[Collected data entries]
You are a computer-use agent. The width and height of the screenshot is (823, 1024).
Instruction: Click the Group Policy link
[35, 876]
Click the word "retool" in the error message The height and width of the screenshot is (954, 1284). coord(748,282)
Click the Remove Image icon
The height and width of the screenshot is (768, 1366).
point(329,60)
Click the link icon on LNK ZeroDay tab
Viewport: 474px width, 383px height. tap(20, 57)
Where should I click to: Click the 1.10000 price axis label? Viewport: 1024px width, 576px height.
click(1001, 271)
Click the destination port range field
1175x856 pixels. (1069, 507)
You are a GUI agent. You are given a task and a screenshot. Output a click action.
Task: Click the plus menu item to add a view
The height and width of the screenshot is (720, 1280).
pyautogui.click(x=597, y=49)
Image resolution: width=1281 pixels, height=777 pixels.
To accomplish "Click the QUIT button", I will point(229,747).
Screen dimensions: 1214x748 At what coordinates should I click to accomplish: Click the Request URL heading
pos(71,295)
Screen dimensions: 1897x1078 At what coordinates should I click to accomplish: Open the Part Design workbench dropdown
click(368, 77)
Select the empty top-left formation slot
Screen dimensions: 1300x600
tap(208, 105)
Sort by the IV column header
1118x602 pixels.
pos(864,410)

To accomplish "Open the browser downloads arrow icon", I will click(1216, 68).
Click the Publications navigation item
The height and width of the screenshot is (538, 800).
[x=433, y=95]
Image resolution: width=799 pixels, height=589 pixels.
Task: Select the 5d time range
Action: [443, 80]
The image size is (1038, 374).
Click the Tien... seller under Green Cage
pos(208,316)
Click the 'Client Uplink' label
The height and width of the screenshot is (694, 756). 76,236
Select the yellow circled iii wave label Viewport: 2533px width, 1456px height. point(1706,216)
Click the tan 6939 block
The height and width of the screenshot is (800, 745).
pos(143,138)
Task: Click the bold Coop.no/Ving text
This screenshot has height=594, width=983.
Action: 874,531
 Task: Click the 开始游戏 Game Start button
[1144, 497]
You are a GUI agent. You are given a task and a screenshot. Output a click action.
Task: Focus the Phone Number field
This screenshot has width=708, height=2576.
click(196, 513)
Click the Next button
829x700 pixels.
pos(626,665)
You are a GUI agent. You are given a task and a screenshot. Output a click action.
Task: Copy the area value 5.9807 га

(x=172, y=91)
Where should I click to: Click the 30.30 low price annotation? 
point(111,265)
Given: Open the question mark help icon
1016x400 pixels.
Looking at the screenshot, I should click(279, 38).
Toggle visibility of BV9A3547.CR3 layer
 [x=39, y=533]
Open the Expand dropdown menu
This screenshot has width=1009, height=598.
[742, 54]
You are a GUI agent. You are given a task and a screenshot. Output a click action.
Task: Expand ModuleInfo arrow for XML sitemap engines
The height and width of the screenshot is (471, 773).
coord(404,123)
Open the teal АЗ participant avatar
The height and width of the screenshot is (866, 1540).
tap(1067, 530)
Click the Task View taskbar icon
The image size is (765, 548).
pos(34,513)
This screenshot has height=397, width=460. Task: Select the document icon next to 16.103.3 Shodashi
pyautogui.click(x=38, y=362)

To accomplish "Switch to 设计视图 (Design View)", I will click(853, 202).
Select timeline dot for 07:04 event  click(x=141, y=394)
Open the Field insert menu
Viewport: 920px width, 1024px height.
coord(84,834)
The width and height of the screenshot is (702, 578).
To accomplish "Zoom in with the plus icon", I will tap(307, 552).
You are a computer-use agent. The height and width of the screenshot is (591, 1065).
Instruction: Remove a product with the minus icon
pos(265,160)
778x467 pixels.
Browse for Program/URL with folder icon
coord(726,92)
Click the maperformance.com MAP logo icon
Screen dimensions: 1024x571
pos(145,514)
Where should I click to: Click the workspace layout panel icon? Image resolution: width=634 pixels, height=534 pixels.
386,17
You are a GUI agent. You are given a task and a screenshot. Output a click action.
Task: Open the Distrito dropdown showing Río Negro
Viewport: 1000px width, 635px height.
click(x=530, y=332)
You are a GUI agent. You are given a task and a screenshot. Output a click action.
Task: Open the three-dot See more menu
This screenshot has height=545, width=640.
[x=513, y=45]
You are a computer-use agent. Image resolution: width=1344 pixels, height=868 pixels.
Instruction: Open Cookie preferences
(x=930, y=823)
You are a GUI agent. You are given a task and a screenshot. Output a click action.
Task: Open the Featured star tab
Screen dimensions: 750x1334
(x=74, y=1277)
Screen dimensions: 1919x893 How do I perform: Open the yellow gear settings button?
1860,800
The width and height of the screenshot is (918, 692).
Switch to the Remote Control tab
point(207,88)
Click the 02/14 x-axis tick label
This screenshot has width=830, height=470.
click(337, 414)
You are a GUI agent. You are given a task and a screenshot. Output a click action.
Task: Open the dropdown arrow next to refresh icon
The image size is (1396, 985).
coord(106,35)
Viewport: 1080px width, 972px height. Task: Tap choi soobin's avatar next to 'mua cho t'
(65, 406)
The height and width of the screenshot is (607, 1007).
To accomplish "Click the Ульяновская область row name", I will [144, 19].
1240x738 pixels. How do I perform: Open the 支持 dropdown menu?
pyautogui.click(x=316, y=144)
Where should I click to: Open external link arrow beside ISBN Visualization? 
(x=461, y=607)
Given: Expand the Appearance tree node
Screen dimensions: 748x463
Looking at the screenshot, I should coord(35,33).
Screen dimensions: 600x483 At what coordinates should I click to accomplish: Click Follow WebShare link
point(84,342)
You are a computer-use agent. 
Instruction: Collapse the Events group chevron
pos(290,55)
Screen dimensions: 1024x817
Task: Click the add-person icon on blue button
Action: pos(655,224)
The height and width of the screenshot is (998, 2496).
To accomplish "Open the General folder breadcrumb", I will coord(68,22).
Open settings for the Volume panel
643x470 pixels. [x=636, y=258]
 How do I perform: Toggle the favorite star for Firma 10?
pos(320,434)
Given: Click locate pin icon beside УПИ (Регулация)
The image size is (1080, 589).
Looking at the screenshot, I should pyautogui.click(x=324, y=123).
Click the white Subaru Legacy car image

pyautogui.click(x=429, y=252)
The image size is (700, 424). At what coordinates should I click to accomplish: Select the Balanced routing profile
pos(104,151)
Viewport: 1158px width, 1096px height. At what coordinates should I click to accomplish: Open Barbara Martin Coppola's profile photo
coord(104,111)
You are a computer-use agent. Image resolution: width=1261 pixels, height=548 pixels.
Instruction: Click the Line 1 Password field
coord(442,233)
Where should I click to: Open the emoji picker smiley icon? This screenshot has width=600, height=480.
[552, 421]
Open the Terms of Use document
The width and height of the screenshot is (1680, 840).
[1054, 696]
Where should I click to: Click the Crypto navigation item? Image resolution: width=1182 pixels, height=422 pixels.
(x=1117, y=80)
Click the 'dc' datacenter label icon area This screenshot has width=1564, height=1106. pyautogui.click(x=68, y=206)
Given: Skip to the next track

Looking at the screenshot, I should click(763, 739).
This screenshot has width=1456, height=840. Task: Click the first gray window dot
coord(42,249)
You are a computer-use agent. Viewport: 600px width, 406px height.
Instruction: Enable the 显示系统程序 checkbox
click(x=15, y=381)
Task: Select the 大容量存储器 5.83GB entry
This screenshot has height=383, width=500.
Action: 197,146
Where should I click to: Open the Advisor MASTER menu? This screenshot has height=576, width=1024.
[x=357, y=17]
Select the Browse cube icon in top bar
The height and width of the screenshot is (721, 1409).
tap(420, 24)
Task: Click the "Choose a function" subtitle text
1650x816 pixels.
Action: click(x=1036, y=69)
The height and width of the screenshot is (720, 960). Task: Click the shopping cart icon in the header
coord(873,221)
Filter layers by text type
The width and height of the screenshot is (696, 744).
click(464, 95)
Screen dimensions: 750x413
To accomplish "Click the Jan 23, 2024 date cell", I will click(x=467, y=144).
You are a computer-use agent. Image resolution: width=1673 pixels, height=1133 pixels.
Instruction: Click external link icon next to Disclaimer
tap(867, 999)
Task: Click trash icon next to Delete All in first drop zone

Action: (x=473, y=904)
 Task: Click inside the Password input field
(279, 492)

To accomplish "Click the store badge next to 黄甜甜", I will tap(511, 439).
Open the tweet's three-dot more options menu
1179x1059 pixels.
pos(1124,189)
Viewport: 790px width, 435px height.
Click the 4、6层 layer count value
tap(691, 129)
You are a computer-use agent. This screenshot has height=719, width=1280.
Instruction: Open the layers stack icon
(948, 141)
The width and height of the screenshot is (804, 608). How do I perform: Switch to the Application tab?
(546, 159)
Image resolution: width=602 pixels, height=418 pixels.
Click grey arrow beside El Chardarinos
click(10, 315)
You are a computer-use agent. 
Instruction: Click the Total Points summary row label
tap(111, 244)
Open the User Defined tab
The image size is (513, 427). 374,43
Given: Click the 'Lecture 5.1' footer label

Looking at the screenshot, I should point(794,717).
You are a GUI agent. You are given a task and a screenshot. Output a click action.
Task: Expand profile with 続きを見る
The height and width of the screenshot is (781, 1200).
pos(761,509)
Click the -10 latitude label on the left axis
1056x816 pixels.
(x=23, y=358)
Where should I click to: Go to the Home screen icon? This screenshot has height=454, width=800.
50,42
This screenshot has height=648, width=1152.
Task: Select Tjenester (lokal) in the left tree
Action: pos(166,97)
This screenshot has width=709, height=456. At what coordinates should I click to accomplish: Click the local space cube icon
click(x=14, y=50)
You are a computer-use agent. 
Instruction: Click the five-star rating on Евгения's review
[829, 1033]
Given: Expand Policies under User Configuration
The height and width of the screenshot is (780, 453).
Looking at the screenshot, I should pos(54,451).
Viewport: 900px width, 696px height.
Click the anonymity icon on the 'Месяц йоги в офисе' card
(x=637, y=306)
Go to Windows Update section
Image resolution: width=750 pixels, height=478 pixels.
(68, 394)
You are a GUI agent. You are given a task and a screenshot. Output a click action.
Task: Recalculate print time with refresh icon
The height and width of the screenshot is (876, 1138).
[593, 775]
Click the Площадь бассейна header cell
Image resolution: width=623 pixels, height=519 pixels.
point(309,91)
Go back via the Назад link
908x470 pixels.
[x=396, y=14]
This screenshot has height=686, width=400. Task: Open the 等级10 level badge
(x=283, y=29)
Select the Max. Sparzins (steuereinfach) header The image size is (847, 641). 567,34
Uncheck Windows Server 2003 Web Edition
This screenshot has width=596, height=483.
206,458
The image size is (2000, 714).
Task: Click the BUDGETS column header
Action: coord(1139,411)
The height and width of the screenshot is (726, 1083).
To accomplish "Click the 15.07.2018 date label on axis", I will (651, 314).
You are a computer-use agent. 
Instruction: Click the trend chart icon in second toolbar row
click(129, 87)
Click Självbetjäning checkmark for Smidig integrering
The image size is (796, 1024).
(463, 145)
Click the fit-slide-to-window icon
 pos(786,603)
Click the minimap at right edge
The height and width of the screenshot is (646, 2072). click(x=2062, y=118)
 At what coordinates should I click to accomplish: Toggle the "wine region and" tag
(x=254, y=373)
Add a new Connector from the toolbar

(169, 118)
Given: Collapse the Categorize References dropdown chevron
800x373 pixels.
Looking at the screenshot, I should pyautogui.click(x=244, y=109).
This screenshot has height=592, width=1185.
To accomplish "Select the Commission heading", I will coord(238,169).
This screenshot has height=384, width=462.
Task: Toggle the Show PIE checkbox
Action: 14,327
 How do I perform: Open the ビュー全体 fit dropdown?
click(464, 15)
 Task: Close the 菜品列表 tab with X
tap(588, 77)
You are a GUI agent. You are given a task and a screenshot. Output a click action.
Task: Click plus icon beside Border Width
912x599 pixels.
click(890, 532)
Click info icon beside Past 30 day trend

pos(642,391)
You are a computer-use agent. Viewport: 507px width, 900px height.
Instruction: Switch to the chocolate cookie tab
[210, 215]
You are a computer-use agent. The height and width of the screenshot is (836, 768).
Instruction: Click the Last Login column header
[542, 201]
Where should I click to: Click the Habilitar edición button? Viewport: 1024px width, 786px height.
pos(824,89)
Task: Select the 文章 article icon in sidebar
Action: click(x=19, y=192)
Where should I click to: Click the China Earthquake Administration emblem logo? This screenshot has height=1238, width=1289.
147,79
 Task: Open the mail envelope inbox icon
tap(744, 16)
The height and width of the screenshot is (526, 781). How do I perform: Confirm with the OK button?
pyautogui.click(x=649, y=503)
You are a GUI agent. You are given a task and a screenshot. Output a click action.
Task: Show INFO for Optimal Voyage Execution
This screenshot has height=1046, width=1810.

### [WHAT THE TASK REQUIRES]
Please show every line of the entries above that contains the word "refresh".

### [ANSWER BOX]
Task: Open the dropdown arrow next to refresh icon
Task: Recalculate print time with refresh icon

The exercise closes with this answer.